BEGIN DATA FOR REVIEW

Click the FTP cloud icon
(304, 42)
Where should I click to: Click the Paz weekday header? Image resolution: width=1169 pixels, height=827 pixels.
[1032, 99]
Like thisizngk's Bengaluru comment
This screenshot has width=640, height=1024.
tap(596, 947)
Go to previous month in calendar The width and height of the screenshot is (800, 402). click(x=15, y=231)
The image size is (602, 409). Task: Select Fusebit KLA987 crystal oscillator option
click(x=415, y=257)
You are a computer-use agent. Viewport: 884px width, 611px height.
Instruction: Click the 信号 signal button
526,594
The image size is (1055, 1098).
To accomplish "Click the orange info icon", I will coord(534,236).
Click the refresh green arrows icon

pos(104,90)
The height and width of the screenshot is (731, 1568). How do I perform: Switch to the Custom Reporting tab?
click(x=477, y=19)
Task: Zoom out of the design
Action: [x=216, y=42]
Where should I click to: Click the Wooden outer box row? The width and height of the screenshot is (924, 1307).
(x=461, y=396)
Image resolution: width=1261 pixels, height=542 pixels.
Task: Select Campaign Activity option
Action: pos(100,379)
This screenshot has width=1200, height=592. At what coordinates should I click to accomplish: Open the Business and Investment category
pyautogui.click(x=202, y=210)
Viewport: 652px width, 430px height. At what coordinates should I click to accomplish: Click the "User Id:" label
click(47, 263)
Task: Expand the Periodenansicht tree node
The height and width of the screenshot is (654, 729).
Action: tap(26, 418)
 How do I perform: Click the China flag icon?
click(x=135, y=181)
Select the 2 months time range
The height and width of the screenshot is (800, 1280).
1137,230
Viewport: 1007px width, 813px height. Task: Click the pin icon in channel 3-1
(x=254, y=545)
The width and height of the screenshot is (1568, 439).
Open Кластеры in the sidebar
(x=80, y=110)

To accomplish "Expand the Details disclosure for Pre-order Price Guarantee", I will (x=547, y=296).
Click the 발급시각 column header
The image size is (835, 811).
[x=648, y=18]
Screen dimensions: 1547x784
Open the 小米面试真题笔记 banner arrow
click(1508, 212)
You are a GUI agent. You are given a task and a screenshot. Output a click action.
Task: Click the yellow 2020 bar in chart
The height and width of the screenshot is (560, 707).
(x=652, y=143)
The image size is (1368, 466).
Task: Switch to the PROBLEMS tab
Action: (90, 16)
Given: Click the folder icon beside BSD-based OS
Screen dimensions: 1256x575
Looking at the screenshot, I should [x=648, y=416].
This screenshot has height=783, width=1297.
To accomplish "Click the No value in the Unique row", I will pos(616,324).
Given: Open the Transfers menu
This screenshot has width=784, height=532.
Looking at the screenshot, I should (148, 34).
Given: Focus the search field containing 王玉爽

END DATA FOR REVIEW

**WHAT YOU SHOULD DO**.
Go through the listing above and write out exactly the lines starting with the one holding "Where should I click to: Click the Wooden" and running through the one holding "Task: Click the yellow 2020 bar in chart", ends included, and no others.

**EXERCISE SOLUTION**.
Where should I click to: Click the Wooden outer box row? The width and height of the screenshot is (924, 1307).
(x=461, y=396)
Image resolution: width=1261 pixels, height=542 pixels.
Task: Select Campaign Activity option
Action: pos(100,379)
This screenshot has width=1200, height=592. At what coordinates should I click to accomplish: Open the Business and Investment category
pyautogui.click(x=202, y=210)
Viewport: 652px width, 430px height. At what coordinates should I click to accomplish: Click the "User Id:" label
click(47, 263)
Task: Expand the Periodenansicht tree node
The height and width of the screenshot is (654, 729).
Action: tap(26, 418)
 How do I perform: Click the China flag icon?
click(x=135, y=181)
Select the 2 months time range
The height and width of the screenshot is (800, 1280).
1137,230
Viewport: 1007px width, 813px height. Task: Click the pin icon in channel 3-1
(x=254, y=545)
The width and height of the screenshot is (1568, 439).
Open Кластеры in the sidebar
(x=80, y=110)

To accomplish "Expand the Details disclosure for Pre-order Price Guarantee", I will (x=547, y=296).
Click the 발급시각 column header
The image size is (835, 811).
[x=648, y=18]
Screen dimensions: 1547x784
Open the 小米面试真题笔记 banner arrow
click(1508, 212)
You are a GUI agent. You are given a task and a screenshot. Output a click action.
Task: Click the yellow 2020 bar in chart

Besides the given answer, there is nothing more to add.